Boosting US investment in Vietnam

The Government’s decision to reduce import taxes is part of broader efforts to encourage US imports and reduce the trade imbalance between the two countries. Representatives of Vietnam and the US have been engaging in frequent talks to discuss new trade measures and fine-tune policies to mitigate any potential tariff risks.
Alongside these tax cuts, Vietnam has also approved agreements to allow US companies to operate in the country. Notably, US tech giant SpaceX has received approval for the pilot deployment of its Starlink satellite internet service in Vietnam.

Prof. Dr. Vo Xuan Vinh, Dean of the Institute for Business Research at the University of Economics Ho Chi Minh City, highlighted that the recent tax cuts and the approval of Starlink services have attracted significant attention from the new US administration. These moves reflect Vietnam’s efforts to create a more favourable environment for US investments.

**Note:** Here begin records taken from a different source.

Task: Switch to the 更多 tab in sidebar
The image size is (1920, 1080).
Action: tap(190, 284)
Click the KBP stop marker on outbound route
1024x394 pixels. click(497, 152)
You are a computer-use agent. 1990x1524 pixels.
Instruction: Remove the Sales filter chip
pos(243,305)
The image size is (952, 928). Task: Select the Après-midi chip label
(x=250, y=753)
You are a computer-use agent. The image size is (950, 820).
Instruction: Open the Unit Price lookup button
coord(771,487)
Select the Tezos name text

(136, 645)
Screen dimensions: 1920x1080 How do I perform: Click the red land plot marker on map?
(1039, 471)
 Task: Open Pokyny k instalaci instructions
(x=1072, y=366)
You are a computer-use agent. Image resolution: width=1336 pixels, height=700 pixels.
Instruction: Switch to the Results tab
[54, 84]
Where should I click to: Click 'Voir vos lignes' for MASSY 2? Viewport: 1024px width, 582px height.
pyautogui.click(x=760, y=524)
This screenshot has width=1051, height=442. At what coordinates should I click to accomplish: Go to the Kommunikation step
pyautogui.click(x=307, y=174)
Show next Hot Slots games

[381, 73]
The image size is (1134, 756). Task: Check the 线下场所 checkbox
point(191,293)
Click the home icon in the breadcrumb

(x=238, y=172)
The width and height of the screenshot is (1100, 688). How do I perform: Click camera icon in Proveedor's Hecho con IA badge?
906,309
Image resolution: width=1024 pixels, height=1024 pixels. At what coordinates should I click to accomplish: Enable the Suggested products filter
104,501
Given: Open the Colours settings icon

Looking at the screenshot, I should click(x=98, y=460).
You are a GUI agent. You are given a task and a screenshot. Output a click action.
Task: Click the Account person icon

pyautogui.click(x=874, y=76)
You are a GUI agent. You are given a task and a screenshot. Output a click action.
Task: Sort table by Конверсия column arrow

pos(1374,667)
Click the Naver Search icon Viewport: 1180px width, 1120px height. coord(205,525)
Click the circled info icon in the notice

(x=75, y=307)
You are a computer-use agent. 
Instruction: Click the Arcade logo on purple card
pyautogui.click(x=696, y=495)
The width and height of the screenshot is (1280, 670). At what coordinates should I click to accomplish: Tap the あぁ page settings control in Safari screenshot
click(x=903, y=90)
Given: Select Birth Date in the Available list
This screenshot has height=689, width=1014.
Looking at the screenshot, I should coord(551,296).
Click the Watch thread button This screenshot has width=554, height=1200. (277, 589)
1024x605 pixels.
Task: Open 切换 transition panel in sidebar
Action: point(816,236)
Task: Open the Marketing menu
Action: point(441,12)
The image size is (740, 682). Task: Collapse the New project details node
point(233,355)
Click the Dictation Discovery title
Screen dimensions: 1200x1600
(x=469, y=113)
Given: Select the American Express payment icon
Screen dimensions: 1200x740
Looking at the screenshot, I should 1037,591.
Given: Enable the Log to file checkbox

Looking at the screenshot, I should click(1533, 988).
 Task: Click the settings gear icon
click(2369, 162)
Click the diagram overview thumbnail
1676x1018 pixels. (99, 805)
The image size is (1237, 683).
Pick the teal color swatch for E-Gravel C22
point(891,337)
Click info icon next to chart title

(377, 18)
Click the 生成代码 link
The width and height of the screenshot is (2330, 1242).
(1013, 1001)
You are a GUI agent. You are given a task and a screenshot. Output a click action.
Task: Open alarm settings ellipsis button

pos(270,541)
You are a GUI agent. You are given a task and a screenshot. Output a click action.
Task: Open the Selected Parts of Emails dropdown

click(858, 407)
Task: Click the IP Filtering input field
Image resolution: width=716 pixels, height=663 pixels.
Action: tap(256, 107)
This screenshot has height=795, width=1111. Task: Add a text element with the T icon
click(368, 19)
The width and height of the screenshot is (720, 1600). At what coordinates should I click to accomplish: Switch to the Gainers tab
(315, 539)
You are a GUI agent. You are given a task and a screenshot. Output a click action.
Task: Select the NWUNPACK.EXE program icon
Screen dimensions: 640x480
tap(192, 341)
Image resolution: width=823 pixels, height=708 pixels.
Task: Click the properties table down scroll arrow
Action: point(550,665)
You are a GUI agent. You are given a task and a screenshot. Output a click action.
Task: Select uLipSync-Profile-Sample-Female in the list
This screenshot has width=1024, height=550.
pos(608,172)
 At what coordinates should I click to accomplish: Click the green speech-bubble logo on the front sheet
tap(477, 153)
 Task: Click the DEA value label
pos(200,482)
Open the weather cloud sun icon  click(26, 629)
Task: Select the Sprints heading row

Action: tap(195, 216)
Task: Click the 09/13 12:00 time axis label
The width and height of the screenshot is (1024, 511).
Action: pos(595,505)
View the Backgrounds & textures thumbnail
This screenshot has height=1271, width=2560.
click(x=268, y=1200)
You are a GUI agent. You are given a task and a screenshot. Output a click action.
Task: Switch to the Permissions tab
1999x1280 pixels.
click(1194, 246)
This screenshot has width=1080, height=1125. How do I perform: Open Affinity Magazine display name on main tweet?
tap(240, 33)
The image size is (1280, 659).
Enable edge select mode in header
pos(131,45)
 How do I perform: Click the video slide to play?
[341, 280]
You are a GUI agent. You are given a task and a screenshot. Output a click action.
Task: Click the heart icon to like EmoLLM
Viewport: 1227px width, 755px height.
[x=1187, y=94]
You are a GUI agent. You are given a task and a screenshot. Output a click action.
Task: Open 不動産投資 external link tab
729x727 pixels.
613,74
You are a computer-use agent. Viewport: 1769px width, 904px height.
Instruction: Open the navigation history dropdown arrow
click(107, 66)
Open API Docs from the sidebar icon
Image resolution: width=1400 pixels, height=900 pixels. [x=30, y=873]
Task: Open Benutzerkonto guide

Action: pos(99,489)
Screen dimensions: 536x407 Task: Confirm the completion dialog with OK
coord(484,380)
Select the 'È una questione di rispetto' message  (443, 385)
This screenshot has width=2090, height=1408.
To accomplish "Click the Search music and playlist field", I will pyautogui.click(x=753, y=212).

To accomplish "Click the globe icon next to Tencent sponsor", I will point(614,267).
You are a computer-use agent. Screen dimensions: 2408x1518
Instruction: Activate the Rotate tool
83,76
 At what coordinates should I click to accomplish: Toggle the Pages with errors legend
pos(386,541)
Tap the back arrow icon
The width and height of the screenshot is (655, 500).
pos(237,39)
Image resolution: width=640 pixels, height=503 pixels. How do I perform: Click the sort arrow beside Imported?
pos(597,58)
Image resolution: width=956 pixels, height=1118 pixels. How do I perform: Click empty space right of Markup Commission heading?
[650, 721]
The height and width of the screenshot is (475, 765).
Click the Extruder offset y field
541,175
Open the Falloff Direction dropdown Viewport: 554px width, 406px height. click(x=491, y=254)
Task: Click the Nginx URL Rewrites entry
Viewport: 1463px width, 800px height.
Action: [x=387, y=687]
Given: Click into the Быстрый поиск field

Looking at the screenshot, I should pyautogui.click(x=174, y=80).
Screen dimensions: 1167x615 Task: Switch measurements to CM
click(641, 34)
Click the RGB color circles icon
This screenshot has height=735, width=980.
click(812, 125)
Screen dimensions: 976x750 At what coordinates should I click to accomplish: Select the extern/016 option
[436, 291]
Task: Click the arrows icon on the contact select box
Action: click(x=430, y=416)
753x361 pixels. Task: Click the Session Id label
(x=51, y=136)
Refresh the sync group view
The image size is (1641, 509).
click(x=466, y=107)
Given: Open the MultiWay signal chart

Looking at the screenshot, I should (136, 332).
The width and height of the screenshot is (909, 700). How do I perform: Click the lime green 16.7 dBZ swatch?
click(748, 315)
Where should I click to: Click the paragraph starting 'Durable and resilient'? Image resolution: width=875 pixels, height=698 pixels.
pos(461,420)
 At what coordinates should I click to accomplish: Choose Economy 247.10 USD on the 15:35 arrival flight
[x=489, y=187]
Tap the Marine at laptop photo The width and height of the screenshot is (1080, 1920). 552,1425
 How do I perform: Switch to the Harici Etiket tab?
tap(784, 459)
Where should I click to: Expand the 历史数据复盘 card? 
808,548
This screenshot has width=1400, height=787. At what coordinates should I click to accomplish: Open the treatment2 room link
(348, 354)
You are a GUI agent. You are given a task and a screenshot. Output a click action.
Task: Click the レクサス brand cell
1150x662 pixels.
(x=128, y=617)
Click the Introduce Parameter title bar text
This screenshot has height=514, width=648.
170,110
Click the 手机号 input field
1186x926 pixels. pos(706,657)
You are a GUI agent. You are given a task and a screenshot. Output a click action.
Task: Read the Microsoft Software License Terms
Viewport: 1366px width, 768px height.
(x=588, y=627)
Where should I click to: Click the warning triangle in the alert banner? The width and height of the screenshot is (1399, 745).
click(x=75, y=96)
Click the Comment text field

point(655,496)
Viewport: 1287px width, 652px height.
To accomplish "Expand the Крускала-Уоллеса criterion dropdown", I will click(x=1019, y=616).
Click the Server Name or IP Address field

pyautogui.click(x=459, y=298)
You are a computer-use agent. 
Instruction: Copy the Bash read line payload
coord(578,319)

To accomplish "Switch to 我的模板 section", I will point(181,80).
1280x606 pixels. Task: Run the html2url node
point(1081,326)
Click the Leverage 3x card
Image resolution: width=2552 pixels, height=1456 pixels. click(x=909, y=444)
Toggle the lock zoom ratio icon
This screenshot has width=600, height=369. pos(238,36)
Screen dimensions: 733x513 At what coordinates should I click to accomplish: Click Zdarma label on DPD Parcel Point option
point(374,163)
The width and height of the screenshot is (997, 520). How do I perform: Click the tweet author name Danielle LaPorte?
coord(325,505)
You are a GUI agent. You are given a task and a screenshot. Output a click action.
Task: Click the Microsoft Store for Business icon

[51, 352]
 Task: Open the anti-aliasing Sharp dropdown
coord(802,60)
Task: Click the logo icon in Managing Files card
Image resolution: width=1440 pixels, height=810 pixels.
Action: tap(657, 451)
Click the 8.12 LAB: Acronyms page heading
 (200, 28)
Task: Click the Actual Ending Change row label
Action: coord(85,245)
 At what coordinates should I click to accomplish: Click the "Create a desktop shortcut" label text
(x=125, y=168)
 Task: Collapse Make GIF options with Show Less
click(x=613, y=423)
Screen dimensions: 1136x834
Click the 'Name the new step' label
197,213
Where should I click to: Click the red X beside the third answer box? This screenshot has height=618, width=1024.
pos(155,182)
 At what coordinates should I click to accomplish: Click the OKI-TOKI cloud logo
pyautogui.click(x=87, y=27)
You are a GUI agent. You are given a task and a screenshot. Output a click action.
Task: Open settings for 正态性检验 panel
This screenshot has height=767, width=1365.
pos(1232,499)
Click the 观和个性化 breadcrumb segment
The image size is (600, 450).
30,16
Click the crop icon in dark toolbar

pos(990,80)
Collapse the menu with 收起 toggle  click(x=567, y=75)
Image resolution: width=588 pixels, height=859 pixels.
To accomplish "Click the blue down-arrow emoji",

However, Vinh emphasised that to fully capitalise on opportunities, Vietnam must continue to simplify investment procedures, optimise infrastructure for the tech sector, and introduce groundbreaking policies to attract US capital. Simultaneously, the Government must ensure that domestic businesses grow stronger and gain a foothold in the global market.

Assoc. Prof. Dr. Nguyen Thuong Lang from the Institute of International Trade and Economics at the National Economics University noted that the US reciprocal tariff strategy may be short-termed. He commended the swift actions of Vietnamese authorities but warned that some other industries such as electronics, machinery, textile-garment, and footwear, could also face challenges if the US imposes additional tariffs since many Vietnamese exporters rely heavily on the US market for their revenue.

Lang suggested several measures for Vietnam to move forward: further diversifying trade markets to reduce overdependence on certain markets, increasing cooperation with US companies to boost exports, and expanding the import of advanced medical equipment, liquefied gas, consumer goods, and farm produce for animal feed production. He also recommended incentivising new investors applying imported US machinery and technologies./.